Назад к книге «Услышь меня» [Анна Б.]

    За каждым знаком «*» стоят запреты, абсурдность и замалчивание.

    И чем больше *** – тем страшнее.

***

Капли горячей густой крови стекают по пальцам. Дым от огня щиплет глаза. Рано или поздно он потухнет, должен сам это сделать. И быстрые легкие шаги за спиной, скребут по снегу пятками.

***

Черными земляными струпьями, с треском и шуршанием, дорога вылетает из-под колес автомобиля. Не дорога – одно название. Она пахнет холодной землей и соленым камнем, ведет за собой трудно и высоко. Заставляет напрячь все мышцы тела: ногу на педали, спину в сиденье, руки на руле. Я весь обратился в слух и сквозь закрытые окна силюсь поймать хоть какой-нибудь звук. Ветер дует злобно и гулко, я это знаю, но глаз не видит его движения.

На душе тягостная тоска, освещенная лишь одним знанием, как тонким лучиком, что изредка пробивается сквозь грозовые тучи и туман. Тоска колет меня острой иглой, словно пытается пробраться в самую глубь. Въезжаю на узкую горную тропу, чуть не застреваю, погружаясь всеми колесами в жижу, но внедорожник скрипит и со злобным рыком выносит себя из грязи.

Все вокруг словно умерло или спит. Снег местами чернеет, всюду и для всех пахнет сыростью и пустотой. Но для меня здешнее зимнее небо даже в такие пасмурные дни уникально: чистое, яркое, болезненно прозрачное – будь оно серым, сизым или даже синим. А рядом, сбоку от меня, быстрое, чуть заметное дыхание.

***

– Лука, Лука, – кричит мне Женщина. Именно Женщина, с большой буквы, потому что для меня она – все. Для меня, маленького, она самое важное, главное, любимое, почти что богоподобное существо. Кроме нее, у меня никого нет. Кроме меня, у нее никого нет. Я называю ее Баба?. Каждый раз ставя ударение именно на последнем слоге, потому что она меня так научила, а спорить запрещено. Баба пахнет дымом от костра, чем-то сладко-медовым, горными травами и огнем, который должен был бы кипеть в ее крови, родись она в нашей семье – точнее сказать, в роду. Но она была лишь женой моего деда. Произносить его имя вслух мне запрещено.

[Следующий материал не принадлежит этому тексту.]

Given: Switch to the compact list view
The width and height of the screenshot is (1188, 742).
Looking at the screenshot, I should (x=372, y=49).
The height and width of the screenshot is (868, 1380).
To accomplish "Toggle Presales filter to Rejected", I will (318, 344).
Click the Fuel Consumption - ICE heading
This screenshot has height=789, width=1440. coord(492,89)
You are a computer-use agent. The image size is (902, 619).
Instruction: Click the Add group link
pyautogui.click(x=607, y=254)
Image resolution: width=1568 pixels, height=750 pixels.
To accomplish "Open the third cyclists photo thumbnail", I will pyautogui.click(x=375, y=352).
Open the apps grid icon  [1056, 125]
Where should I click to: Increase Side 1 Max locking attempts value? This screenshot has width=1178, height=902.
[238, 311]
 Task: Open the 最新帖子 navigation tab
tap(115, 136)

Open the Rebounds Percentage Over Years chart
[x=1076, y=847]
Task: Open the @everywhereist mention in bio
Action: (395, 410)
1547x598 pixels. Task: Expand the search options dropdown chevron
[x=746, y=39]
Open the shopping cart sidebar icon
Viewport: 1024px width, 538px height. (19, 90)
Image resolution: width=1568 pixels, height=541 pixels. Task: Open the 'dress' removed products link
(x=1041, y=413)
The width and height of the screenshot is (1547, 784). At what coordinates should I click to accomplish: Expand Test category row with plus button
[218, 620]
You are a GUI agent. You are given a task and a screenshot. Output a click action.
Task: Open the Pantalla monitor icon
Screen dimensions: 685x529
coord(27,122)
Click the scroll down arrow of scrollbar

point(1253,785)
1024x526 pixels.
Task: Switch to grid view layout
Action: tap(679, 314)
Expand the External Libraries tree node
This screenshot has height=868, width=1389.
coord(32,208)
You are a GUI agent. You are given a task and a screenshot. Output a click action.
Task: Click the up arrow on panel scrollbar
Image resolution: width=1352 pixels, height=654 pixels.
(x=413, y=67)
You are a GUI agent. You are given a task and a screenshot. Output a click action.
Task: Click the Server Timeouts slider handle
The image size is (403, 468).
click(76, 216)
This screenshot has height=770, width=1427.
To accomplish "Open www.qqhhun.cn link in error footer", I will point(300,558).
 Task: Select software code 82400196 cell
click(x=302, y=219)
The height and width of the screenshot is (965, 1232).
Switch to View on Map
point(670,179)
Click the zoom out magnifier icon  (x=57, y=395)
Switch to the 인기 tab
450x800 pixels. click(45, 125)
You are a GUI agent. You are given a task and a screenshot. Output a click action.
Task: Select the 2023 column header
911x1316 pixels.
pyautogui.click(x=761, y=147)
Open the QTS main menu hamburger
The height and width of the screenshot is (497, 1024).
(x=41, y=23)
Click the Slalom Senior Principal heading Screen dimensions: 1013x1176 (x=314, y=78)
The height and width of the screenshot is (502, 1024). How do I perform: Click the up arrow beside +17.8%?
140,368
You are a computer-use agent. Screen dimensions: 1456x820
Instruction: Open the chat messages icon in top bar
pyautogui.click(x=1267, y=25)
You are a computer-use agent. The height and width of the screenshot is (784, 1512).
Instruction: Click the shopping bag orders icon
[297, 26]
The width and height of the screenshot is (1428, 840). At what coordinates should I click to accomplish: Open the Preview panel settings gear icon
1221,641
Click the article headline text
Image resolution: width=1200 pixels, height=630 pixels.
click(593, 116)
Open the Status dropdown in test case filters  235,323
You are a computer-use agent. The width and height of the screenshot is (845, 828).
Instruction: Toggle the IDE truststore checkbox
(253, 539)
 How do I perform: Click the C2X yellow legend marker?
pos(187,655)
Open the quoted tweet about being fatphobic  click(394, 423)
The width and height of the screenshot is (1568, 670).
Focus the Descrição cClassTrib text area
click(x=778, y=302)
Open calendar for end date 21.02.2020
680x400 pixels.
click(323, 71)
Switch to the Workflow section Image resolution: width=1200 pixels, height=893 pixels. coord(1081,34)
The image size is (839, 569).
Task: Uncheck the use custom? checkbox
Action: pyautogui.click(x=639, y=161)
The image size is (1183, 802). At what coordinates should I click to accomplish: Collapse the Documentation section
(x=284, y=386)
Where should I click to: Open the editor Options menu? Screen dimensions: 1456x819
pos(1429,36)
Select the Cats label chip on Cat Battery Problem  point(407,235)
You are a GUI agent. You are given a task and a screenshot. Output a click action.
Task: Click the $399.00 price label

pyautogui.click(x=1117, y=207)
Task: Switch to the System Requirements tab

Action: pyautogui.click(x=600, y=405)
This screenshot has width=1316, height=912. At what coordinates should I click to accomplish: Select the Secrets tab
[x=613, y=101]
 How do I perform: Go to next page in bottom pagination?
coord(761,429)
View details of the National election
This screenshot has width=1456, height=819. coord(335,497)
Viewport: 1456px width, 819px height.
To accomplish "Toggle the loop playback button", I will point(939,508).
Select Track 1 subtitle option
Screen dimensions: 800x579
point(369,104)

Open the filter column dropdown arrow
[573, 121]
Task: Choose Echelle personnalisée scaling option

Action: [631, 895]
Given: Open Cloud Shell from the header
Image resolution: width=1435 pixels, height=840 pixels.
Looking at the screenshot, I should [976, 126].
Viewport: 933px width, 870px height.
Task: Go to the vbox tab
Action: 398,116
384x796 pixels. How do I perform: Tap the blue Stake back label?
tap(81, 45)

Когда она берет меня за руку, всегда говорит, что чует отголоски того пламени, что передал мне мой отец, а ему – его отец. Но ни огня, ни отца, ни деда больше нет. Есть только я и Баба.

А говорить о том, что произошло, мне тоже запрещено. Мои отец, мать, брат и сестра – я почти не помню их лиц, запаха кожи или звука голосов, в памяти только жар тела. Правда, его не было у мамы. А вот любое прикосновение к брату, сестре или отцу – это как схватить уголь голой рукой. Не больно, только горячо. Баба всего один раз сказала, что этот огонь пошел от деда нашего деда – значит, очень давно. А когда его не стало, то весь огонь перешел понемногу в каждого из нас. И больше всего досталось мне. Наверное, это потому, что все остальные умерли. Мои волосы, кожа и глаза выгорели от него. Они цвета пепла, как у деда, но говорить об этом вслух мне запрещено. Наверное, я тоже мертв, как и все остальные, с той ночи, когда мне стало восемь. Баба рассказала мне, как все было, ведь я сам не помню. О своих воспоминаниях мне думать нельзя – запрещено.

***

Я резко проснулся и увидел, что в комнате пусто. Кровать старшего брата была все еще заправлена. С сестрой мы никогда не жили вместе – мама так велела.

– Вы разные, Лука. Не нужно вместе. Лучше живи с братом – всяко веселее, – сказала мама, проведя по моей макушке рукой, в которой не было огня, ведь она не из моего рода.

– Она здесь чужая, – постоянно говорила Баба и каждый раз в такие моменты отворачивалась от отца.

А я любил маму от этого еще больше. Видел, что папа будто бы специально ее радовал, словно назло, из упрямства: любимые лакомства, цветы на столе, смешные истории, обнимал в доме так, чтобы никто не видел, но только не я. Зато мне никогда не приходилось слышать, чтобы мама и папа спорили. Мама только улыбалась и молча выходила из комнаты. А папа хмурился, потом вставал и шел за ней. Мама однажды попросила нас не подходить к их комнате после того, как все пойдут спать. И мы не делали этого, потому что не хотели ее расстраивать. Даже дали обещание.